Pixel coordinate grounding data -
* * * *
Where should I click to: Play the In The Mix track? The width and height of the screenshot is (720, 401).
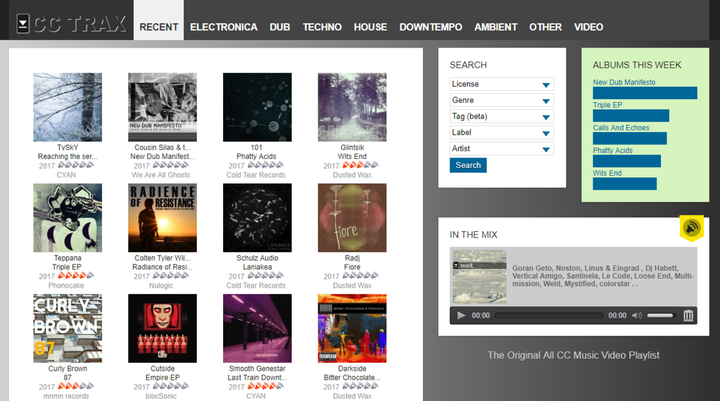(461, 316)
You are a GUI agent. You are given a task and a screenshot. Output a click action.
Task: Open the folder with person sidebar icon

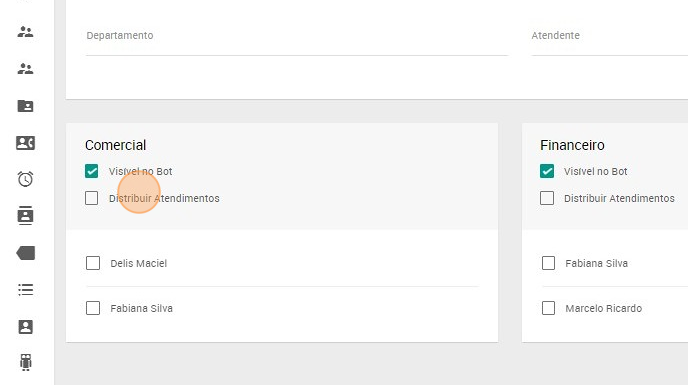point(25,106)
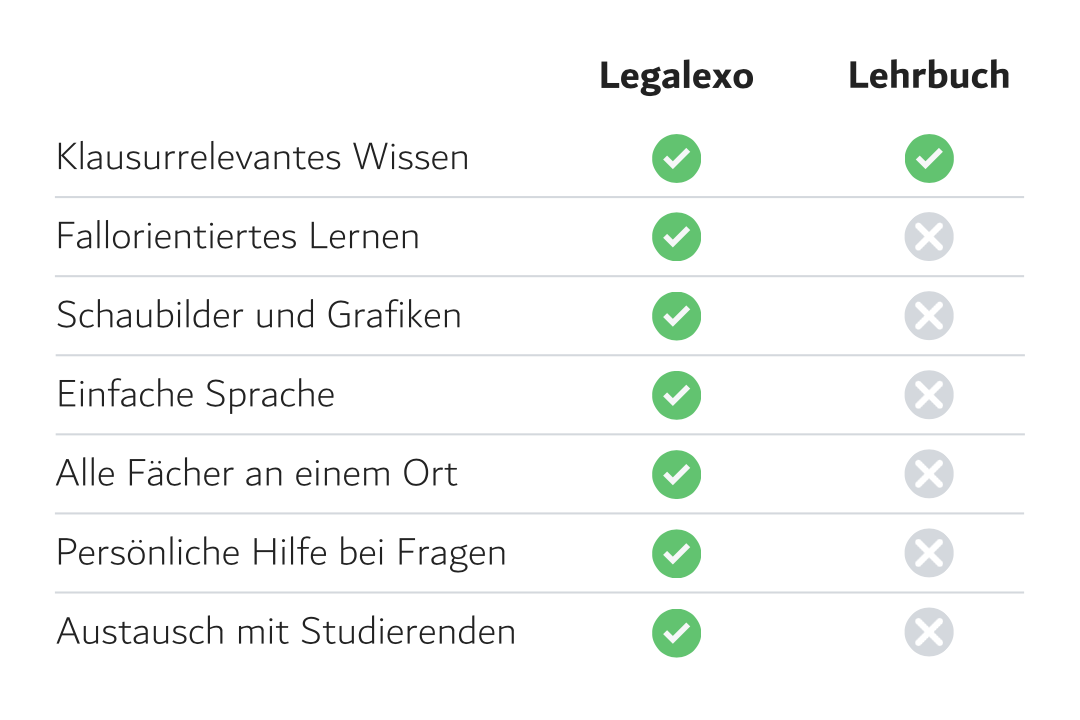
* * * *
With the pictures left out, copy exactly the lines from the one containing "You are a GUI" through the last line of the data.

You are a GUI agent. You are given a task and a screenshot. Output a click action.
Task: Open the folder with person sidebar icon

point(25,106)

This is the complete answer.